What I like about domestic work is that it leads me to God if I do it with the right frame of heart. That being said, the right frame of heart is essential, and I think that this is what the story of Mary and Martha is about. The story of Mary and Martha is not about the work itself but about the posture with which the work is done. The point of the story is not that Martha worked and Mary didn’t. The point of the story is that Mary had an interior peace that Martha did not have. It’s possible to hold onto that peace in the midst of one’s daily work. Martha just wasn’t very good at it, and neither am I. I have a million little worries every day, and it’s very easy for me to let them take over. I always think of Martha when I’m sitting in mass, in the presence of what I believe to be Christ Himself, and instead of sitting in awe and reverence, I am mentally running through my to-do list for the day. Obviously I don’t do this on purpose! But it is very difficult for me to, spiritually speaking, put my worry at the feet of Jesus when there are so many other places to put it. I can sympathize with Martha’s struggle.
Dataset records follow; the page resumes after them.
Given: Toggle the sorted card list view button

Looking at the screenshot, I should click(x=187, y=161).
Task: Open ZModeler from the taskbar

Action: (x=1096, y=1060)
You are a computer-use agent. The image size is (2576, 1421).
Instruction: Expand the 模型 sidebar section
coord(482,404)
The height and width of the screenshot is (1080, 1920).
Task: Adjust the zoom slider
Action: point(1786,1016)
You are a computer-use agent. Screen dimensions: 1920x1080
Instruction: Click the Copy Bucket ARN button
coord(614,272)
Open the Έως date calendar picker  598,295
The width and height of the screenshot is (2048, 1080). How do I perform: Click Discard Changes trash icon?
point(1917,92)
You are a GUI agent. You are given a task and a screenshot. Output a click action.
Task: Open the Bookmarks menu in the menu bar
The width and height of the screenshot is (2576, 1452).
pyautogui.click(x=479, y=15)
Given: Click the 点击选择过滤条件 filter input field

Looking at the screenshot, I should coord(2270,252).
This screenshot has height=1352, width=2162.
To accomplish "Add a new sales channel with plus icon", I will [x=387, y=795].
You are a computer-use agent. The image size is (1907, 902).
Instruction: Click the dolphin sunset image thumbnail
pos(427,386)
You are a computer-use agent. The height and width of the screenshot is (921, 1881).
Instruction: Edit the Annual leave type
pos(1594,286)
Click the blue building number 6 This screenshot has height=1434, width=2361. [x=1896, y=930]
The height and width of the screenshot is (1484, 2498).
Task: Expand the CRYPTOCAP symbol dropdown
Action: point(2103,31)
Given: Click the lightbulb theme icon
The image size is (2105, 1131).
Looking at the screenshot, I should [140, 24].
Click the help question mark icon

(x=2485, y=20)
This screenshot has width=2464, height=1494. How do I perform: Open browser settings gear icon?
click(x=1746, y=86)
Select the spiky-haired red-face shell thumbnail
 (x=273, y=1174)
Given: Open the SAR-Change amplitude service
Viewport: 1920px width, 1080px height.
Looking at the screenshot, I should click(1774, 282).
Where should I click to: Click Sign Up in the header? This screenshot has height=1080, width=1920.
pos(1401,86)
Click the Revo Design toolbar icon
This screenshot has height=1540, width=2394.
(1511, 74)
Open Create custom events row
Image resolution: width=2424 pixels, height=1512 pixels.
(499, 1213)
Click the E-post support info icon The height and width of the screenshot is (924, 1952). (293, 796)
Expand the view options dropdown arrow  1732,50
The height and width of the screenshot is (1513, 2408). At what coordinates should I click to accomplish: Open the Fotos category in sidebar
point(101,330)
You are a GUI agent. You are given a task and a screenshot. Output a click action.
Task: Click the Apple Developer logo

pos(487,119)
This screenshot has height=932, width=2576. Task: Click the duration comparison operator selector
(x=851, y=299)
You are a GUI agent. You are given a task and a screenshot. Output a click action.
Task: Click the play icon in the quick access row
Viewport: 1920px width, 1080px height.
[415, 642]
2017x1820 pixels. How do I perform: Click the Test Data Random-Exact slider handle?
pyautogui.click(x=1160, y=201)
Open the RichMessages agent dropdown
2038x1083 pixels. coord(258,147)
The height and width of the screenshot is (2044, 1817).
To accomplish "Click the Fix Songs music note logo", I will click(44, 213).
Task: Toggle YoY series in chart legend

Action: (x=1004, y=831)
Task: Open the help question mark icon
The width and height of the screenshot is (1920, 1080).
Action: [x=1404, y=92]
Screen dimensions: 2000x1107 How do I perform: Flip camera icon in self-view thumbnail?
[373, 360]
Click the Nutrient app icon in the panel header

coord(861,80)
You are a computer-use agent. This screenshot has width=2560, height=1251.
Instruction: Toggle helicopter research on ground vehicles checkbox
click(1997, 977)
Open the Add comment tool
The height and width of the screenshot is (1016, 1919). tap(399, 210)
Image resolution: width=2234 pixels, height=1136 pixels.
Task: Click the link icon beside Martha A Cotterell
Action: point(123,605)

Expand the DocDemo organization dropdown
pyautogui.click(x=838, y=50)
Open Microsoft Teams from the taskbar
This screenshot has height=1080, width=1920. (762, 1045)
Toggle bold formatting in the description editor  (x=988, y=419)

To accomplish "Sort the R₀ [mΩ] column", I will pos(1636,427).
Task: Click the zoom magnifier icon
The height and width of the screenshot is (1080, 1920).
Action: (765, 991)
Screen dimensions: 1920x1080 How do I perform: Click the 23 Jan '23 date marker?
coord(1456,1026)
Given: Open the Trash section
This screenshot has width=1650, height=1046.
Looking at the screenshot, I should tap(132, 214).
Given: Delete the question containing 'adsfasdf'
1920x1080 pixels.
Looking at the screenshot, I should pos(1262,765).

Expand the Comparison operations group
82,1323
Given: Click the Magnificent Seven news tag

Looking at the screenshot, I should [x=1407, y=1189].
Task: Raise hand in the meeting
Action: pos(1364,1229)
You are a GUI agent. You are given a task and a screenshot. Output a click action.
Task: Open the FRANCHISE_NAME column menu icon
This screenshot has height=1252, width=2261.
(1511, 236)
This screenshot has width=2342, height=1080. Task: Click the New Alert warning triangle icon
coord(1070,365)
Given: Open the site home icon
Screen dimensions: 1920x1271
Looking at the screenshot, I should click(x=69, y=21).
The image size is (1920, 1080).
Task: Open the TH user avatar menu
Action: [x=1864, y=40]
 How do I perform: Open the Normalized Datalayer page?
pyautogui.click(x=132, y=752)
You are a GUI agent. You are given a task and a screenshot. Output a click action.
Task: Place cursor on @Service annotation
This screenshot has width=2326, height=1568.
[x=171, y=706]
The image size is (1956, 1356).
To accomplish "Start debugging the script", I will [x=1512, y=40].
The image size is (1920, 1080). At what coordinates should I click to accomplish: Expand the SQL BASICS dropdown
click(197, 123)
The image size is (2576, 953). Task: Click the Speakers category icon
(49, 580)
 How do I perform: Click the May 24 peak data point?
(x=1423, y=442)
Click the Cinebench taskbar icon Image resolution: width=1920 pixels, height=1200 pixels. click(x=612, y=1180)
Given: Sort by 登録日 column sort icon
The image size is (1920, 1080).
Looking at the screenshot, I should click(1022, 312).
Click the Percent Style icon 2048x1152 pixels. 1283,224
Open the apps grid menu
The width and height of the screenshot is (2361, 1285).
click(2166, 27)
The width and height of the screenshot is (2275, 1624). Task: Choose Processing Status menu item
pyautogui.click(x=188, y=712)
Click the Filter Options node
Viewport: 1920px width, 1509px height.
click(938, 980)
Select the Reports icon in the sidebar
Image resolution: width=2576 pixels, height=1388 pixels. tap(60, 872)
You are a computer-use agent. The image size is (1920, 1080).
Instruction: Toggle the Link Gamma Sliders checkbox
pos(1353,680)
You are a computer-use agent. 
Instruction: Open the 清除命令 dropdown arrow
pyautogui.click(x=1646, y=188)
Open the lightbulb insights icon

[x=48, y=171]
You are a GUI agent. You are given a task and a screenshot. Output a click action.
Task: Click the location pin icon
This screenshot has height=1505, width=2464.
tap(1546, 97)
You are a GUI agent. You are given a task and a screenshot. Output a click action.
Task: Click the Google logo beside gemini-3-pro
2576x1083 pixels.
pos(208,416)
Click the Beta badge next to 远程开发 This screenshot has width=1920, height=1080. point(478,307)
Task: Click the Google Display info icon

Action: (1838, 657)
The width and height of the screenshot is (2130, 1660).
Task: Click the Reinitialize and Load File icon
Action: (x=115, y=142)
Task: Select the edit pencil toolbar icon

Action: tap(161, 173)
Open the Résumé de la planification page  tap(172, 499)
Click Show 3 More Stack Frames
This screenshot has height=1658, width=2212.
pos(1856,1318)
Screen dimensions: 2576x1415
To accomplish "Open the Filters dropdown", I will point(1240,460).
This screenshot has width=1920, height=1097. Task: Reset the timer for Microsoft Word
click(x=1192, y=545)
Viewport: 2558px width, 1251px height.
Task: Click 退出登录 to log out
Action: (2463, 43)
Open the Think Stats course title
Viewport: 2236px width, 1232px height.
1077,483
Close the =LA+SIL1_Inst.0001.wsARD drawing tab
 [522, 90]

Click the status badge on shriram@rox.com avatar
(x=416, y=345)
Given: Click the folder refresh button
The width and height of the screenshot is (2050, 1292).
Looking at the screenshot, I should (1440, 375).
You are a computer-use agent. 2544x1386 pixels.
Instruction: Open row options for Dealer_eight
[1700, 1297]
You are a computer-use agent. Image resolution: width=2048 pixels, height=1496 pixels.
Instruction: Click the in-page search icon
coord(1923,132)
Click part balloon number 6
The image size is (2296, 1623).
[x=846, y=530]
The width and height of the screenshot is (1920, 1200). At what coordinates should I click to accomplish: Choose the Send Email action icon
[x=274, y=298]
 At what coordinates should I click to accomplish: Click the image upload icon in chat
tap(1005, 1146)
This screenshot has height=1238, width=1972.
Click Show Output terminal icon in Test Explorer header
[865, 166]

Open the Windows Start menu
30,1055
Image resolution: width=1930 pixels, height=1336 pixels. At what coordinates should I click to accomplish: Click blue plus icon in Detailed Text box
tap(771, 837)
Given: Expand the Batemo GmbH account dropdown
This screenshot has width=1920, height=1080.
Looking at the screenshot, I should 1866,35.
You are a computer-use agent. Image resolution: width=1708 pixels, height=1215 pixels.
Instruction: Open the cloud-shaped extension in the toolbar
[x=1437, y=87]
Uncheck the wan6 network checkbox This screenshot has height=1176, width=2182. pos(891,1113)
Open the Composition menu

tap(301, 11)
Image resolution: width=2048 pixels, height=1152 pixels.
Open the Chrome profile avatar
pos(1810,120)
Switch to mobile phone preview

I have such a soft spot for Martha because I see myself in her, but also because Martha does learn from this story. There is another, later, story about her, and it’s a story that shows how much she has learned. The story is an exchange that Jesus and Martha have after the death of Martha’s brother, Lazarus. Jesus comes to Mary and Martha, and Martha rushes out to meet him (always busy!). She says, “Lord, if you had been here, my brother would not have died. But I know that even now God will give you whatever you ask.” She recognizes Jesus for who he is. Jesus tells her that her brother will rise, and she almost sarcastically retorts that she knows that Lazarus will rise when all the other dead people do at the Last Judgement. Jesus says, "I am the resurrection and the life. He who believes in me will live, even though he dies; and whoever lives and believes in me will never die. Do you believe this?" Martha says, "Yes, Lord, I believe that you are the Christ, the Son of God, who was to come into the world." In one line, she gives us the entirety of the Christian faith. Lord, I believe you are the Son of God. Look how far she’s come! The Martha of earlier days would have been panicked. This should be a moment of deep worry for Martha. Her brother has died, right? Jesus came too late to save him, right? Everything should be lost, right? But it’s not. We see, in Martha’s reponses, not anxiety but a complete confidence in God even in the face of the impossible. Jesus raises Lazarus from the dead, and Martha believes that he will. I love Martha because, in the end, she chose as well as her sister. She took a little longer to get there, but she got there all the same.